- [Information supplied]:
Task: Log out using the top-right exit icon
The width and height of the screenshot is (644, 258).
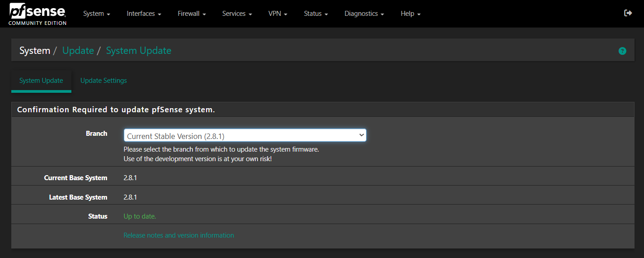Action: (x=628, y=13)
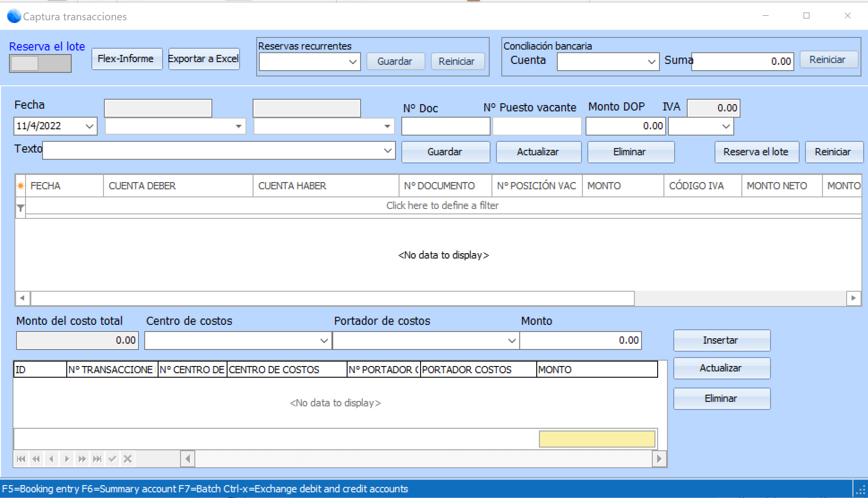Click the yellow total field below the grid
Image resolution: width=868 pixels, height=498 pixels.
(597, 439)
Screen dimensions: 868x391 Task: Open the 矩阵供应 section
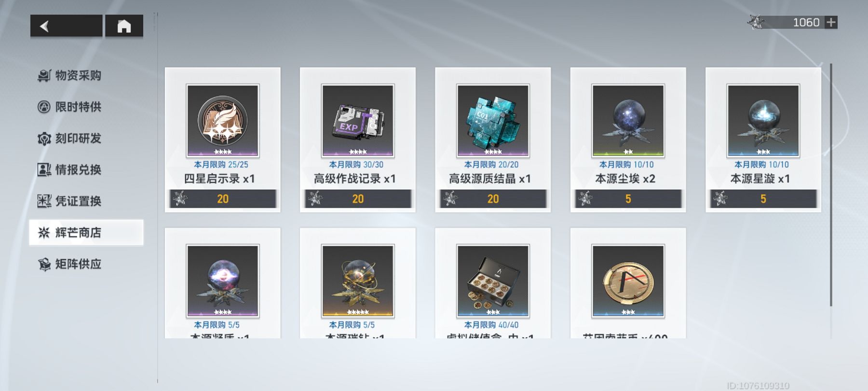(70, 264)
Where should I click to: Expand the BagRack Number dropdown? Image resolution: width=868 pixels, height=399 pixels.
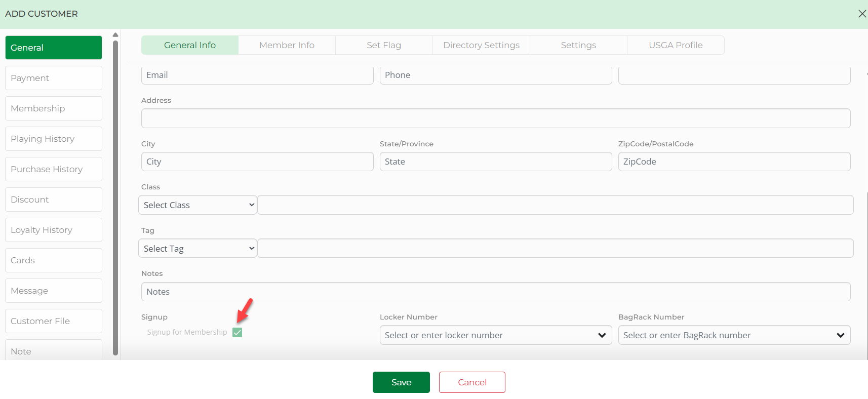(x=840, y=335)
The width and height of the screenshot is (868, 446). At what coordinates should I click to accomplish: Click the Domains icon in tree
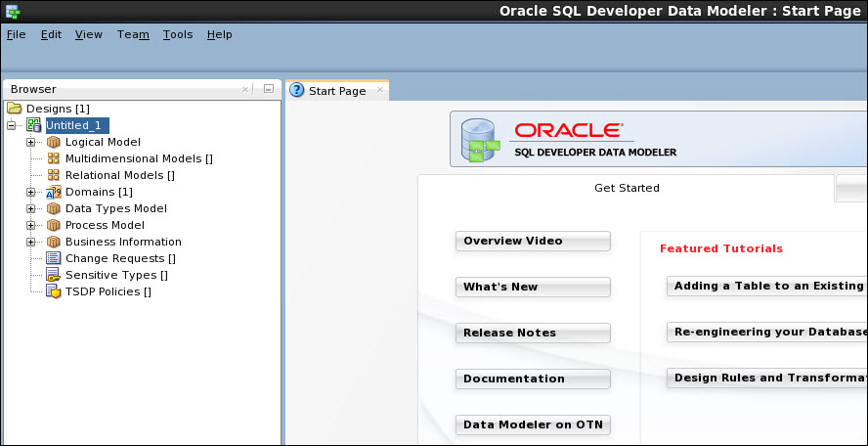click(54, 192)
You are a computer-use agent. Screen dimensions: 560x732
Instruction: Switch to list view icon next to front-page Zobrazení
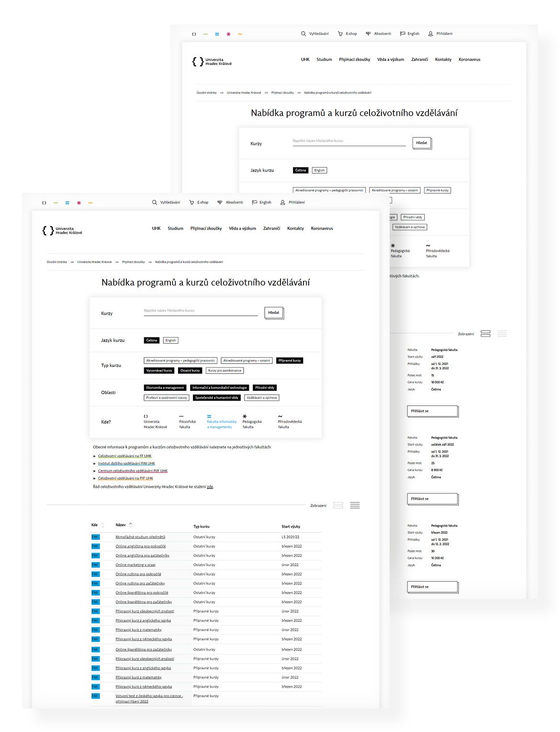tap(355, 505)
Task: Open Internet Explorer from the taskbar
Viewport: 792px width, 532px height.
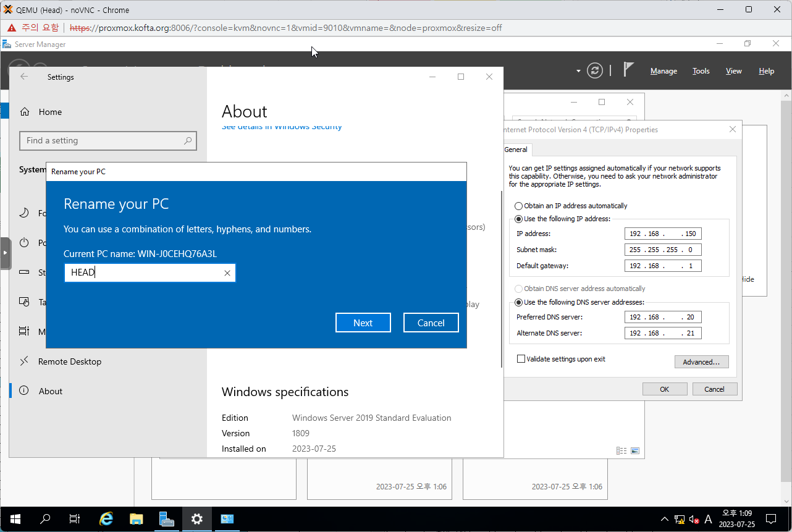Action: coord(106,519)
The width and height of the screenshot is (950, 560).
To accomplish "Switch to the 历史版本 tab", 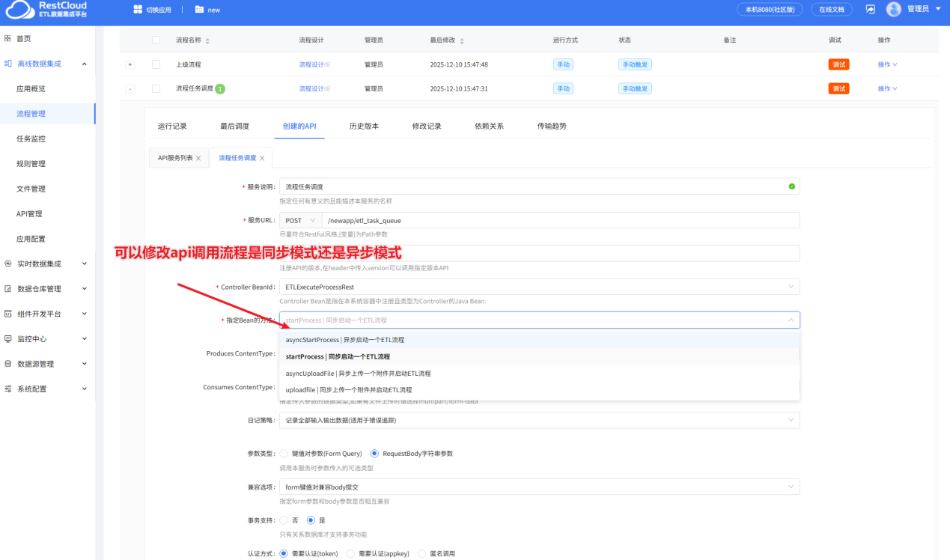I will click(364, 126).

- [What to work on]: Of all the material above, only the lines from the one that has "You are a computer-use" down to the one that has "The width and height of the screenshot is (950, 560)." are to be written out, exactly and with both ends included. Pictures are skipped.

- [Response to the exercise]:
You are a computer-use agent. Screen dimensions: 560x732
Instruction: Switch to list view icon next to front-page Zobrazení
tap(355, 505)
Task: Open Internet Explorer from the taskbar
Viewport: 792px width, 532px height.
Action: coord(106,519)
The width and height of the screenshot is (950, 560).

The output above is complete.